*** Data entries

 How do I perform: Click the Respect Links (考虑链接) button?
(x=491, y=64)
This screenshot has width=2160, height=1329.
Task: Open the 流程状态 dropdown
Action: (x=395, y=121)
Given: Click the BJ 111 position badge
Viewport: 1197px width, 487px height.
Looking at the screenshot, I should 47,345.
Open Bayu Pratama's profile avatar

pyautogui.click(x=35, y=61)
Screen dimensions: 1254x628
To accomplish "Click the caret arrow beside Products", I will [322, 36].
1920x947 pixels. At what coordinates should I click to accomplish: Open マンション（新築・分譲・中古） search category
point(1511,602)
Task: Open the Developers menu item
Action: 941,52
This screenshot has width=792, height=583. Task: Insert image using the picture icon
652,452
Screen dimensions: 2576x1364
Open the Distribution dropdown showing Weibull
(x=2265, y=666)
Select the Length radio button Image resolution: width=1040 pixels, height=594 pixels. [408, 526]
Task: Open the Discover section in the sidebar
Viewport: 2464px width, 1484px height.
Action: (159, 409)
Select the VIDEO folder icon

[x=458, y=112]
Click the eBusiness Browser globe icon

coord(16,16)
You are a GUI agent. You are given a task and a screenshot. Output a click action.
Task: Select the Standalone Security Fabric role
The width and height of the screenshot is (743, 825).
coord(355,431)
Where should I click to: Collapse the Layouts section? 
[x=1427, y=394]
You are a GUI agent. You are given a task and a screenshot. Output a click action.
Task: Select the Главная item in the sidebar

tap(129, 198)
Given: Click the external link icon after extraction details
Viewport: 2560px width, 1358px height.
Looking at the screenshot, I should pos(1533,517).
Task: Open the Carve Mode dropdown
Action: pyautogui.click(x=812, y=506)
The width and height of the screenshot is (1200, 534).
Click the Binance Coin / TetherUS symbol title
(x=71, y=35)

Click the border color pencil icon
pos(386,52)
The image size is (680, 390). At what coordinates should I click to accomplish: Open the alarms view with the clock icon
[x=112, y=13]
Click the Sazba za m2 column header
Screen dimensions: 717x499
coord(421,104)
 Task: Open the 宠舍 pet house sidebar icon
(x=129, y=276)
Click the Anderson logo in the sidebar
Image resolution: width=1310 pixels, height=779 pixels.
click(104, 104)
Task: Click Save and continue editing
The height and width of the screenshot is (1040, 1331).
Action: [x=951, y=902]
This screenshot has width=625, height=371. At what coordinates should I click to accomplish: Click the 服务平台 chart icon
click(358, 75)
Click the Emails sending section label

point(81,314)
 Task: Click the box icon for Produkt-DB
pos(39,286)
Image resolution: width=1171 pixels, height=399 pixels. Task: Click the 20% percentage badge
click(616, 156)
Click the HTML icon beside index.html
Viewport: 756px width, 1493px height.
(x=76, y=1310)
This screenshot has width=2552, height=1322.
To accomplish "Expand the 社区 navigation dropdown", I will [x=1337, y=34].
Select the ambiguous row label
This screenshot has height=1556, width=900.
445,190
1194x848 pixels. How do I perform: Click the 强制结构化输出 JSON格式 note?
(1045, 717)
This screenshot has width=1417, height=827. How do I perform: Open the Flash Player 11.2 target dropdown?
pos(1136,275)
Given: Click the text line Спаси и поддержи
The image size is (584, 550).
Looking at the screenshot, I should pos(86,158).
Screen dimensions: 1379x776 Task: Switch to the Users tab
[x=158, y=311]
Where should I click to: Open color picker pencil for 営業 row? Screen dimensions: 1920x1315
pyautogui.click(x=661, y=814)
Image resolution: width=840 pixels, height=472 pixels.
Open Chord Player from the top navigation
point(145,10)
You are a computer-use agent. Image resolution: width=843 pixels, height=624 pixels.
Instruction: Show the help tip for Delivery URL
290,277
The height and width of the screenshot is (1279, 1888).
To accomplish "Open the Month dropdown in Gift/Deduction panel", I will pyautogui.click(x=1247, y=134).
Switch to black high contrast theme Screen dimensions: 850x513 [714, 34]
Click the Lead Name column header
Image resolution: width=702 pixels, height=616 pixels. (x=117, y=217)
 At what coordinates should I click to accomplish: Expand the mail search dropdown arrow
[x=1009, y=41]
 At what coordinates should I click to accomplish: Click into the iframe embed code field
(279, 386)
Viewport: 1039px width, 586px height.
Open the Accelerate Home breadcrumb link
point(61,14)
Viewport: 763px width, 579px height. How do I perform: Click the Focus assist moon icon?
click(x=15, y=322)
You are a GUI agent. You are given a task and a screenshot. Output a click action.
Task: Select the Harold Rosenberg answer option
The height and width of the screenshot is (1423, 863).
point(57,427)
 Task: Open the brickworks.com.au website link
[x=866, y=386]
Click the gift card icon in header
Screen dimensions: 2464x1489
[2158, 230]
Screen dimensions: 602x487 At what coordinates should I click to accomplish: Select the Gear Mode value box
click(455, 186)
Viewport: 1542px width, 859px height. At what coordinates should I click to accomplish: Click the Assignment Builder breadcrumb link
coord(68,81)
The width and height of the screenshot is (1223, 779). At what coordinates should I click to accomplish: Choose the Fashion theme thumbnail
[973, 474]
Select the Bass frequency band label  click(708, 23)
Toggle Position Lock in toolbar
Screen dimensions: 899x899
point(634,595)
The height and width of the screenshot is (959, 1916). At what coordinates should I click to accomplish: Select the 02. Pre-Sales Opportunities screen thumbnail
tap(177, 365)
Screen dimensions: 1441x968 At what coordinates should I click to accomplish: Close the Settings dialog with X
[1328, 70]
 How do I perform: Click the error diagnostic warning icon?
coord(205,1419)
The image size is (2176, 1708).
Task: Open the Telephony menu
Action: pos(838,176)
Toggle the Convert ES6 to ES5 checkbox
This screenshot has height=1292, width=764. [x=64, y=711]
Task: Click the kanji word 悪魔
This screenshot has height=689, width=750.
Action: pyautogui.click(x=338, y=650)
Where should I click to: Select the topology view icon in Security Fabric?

******

__Objective__
Copy out all of the lines above verbatim, without changing anything.

__Response below__
 How do I perform: Click the Respect Links (考虑链接) button?
(x=491, y=64)
This screenshot has width=2160, height=1329.
Task: Open the 流程状态 dropdown
Action: (x=395, y=121)
Given: Click the BJ 111 position badge
Viewport: 1197px width, 487px height.
Looking at the screenshot, I should 47,345.
Open Bayu Pratama's profile avatar

pyautogui.click(x=35, y=61)
Screen dimensions: 1254x628
To accomplish "Click the caret arrow beside Products", I will [322, 36].
1920x947 pixels. At what coordinates should I click to accomplish: Open マンション（新築・分譲・中古） search category
point(1511,602)
Task: Open the Developers menu item
Action: 941,52
This screenshot has width=792, height=583. Task: Insert image using the picture icon
652,452
Screen dimensions: 2576x1364
Open the Distribution dropdown showing Weibull
(x=2265, y=666)
Select the Length radio button Image resolution: width=1040 pixels, height=594 pixels. [408, 526]
Task: Open the Discover section in the sidebar
Viewport: 2464px width, 1484px height.
Action: (159, 409)
Select the VIDEO folder icon

[x=458, y=112]
Click the eBusiness Browser globe icon

coord(16,16)
You are a GUI agent. You are given a task and a screenshot. Output a click action.
Task: Select the Standalone Security Fabric role
The width and height of the screenshot is (743, 825).
coord(355,431)
Where should I click to: Collapse the Layouts section? 
[x=1427, y=394]
You are a GUI agent. You are given a task and a screenshot. Output a click action.
Task: Select the Главная item in the sidebar

tap(129, 198)
Given: Click the external link icon after extraction details
Viewport: 2560px width, 1358px height.
Looking at the screenshot, I should pos(1533,517).
Task: Open the Carve Mode dropdown
Action: pyautogui.click(x=812, y=506)
The width and height of the screenshot is (1200, 534).
Click the Binance Coin / TetherUS symbol title
(x=71, y=35)

Click the border color pencil icon
pos(386,52)
The image size is (680, 390). At what coordinates should I click to accomplish: Open the alarms view with the clock icon
[x=112, y=13]
Click the Sazba za m2 column header
Screen dimensions: 717x499
coord(421,104)
 Task: Open the 宠舍 pet house sidebar icon
(x=129, y=276)
Click the Anderson logo in the sidebar
Image resolution: width=1310 pixels, height=779 pixels.
click(104, 104)
Task: Click Save and continue editing
The height and width of the screenshot is (1040, 1331).
Action: [x=951, y=902]
This screenshot has width=625, height=371. At what coordinates should I click to accomplish: Click the 服务平台 chart icon
click(358, 75)
Click the Emails sending section label

point(81,314)
 Task: Click the box icon for Produkt-DB
pos(39,286)
Image resolution: width=1171 pixels, height=399 pixels. Task: Click the 20% percentage badge
click(616, 156)
Click the HTML icon beside index.html
Viewport: 756px width, 1493px height.
(x=76, y=1310)
This screenshot has width=2552, height=1322.
To accomplish "Expand the 社区 navigation dropdown", I will [x=1337, y=34].
Select the ambiguous row label
This screenshot has height=1556, width=900.
445,190
1194x848 pixels. How do I perform: Click the 强制结构化输出 JSON格式 note?
(1045, 717)
This screenshot has width=1417, height=827. How do I perform: Open the Flash Player 11.2 target dropdown?
pos(1136,275)
Given: Click the text line Спаси и поддержи
The image size is (584, 550).
Looking at the screenshot, I should pos(86,158).
Screen dimensions: 1379x776 Task: Switch to the Users tab
[x=158, y=311]
Where should I click to: Open color picker pencil for 営業 row? Screen dimensions: 1920x1315
pyautogui.click(x=661, y=814)
Image resolution: width=840 pixels, height=472 pixels.
Open Chord Player from the top navigation
point(145,10)
You are a computer-use agent. Image resolution: width=843 pixels, height=624 pixels.
Instruction: Show the help tip for Delivery URL
290,277
The height and width of the screenshot is (1279, 1888).
To accomplish "Open the Month dropdown in Gift/Deduction panel", I will pyautogui.click(x=1247, y=134).
Switch to black high contrast theme Screen dimensions: 850x513 [714, 34]
Click the Lead Name column header
Image resolution: width=702 pixels, height=616 pixels. (x=117, y=217)
 At what coordinates should I click to accomplish: Expand the mail search dropdown arrow
[x=1009, y=41]
 At what coordinates should I click to accomplish: Click into the iframe embed code field
(279, 386)
Viewport: 1039px width, 586px height.
Open the Accelerate Home breadcrumb link
point(61,14)
Viewport: 763px width, 579px height. How do I perform: Click the Focus assist moon icon?
click(x=15, y=322)
You are a GUI agent. You are given a task and a screenshot. Output a click action.
Task: Select the Harold Rosenberg answer option
The height and width of the screenshot is (1423, 863).
point(57,427)
 Task: Open the brickworks.com.au website link
[x=866, y=386]
Click the gift card icon in header
Screen dimensions: 2464x1489
[2158, 230]
Screen dimensions: 602x487 At what coordinates should I click to accomplish: Select the Gear Mode value box
click(455, 186)
Viewport: 1542px width, 859px height. At what coordinates should I click to accomplish: Click the Assignment Builder breadcrumb link
coord(68,81)
The width and height of the screenshot is (1223, 779). At what coordinates should I click to accomplish: Choose the Fashion theme thumbnail
[973, 474]
Select the Bass frequency band label  click(708, 23)
Toggle Position Lock in toolbar
Screen dimensions: 899x899
point(634,595)
The height and width of the screenshot is (959, 1916). At what coordinates should I click to accomplish: Select the 02. Pre-Sales Opportunities screen thumbnail
tap(177, 365)
Screen dimensions: 1441x968 At what coordinates should I click to accomplish: Close the Settings dialog with X
[1328, 70]
 How do I perform: Click the error diagnostic warning icon?
coord(205,1419)
The image size is (2176, 1708).
Task: Open the Telephony menu
Action: pos(838,176)
Toggle the Convert ES6 to ES5 checkbox
This screenshot has height=1292, width=764. [x=64, y=711]
Task: Click the kanji word 悪魔
This screenshot has height=689, width=750.
Action: pyautogui.click(x=338, y=650)
Where should I click to: Select the topology view icon in Security Fabric?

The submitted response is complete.